As a board-certified pediatric anesthesiologist with 15 years of clinical experience, I can attest anesthesiologists’ anticipation of rare but catastrophic events as expectations, rather than exceptions, has engrained a mindset for the routine preparation of backup plans A, B, and C before complications even arise. We rely on evidence-based quality improvement strategies and utilize high-fidelity simulation techniques to ensure patient protection. For the aforementioned reasons, anesthesia is frequently considered the safest part of surgery.

And yet, children still die under sedation.

The factors surrounding anesthesia-related deaths reveal an uncomfortable truth: Anesthesia safety is not uniform and depends heavily on who is providing care, where anesthesia is administered, and what systems are in place when things go awry. When anesthesia-related deaths do occur today, they tend to occur in dental offices, cosmetic surgery suites, endoscopy centers, or medical spas during routine procedures requiring “sedation.” In the majority of these instances, support teams are smaller and redundancy is stripped away. The assumption is that nothing serious will happen, and customarily, nothing does.

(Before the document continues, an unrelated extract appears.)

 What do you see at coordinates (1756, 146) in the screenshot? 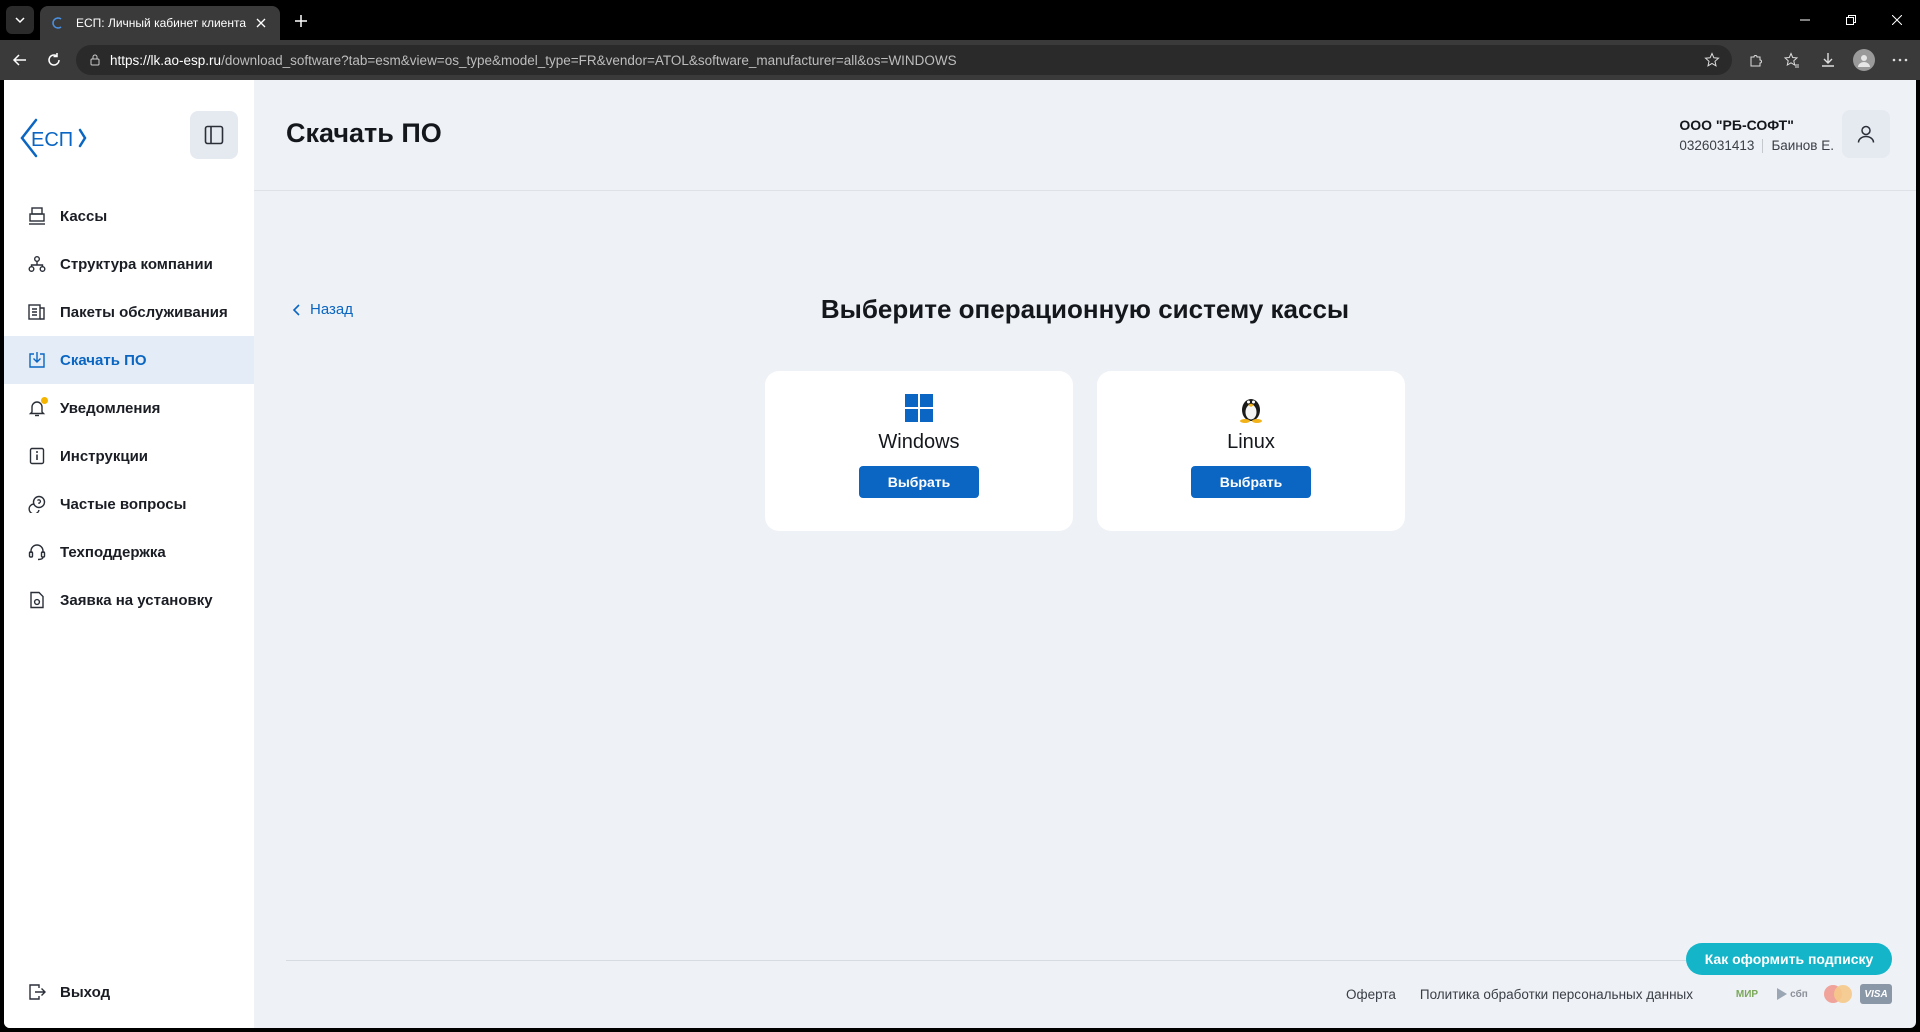
I see `company-meta: 0326031413 Баинов Е.` at bounding box center [1756, 146].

In many office-based settings, particularly during dental sedation, the person performing the procedure is also responsible for sedation, known as the single-provider model. Monitoring equipment is limited. Emergency equipment may be available, but is often unused, rarely included in emergency simulation scenarios, and seldom stress-tested. Especially in children, anesthesia is unforgiving of delayed recognition.

Office-based pediatric dental care is more affordable and easier to obtain than care in a hospital setting. Considering our health care system’s finite resources, cost, health care access, and convenience matters, which is why office-based anesthesia remains mandatory for comprehensive pediatric dental care.

While health care policy reform for dental anesthesia oversight is long overdue, there are strong political forces that continue to protect the status quo. In the meantime, there are important questions that parents should address prior to office-based sedation, including:

  • Is there a dedicated provider whose only job is monitoring my child? Is this person an anesthesiologist or separate anesthesia professional?
  • How will my child’s breathing be monitored? With a pulse oximeter only, or continuous carbon dioxide monitoring/capnography (a monitor that allows providers to know within seconds if breathing patterns have changed) as well?
  • What equipment is available if my child stops breathing? (oxygen, bag-mask ventilation, pediatric-sized airway devices, advanced airway tools)?
  • What children do you NOT sedate in this office?
  • Who monitors my child after the procedure and for how long?

Until oversight aligns with risk, it remains essential that parents obtain meaningful informed consent before sedation, a responsibility with profound consequences.

Irim Salik is a pediatric anesthesiologist.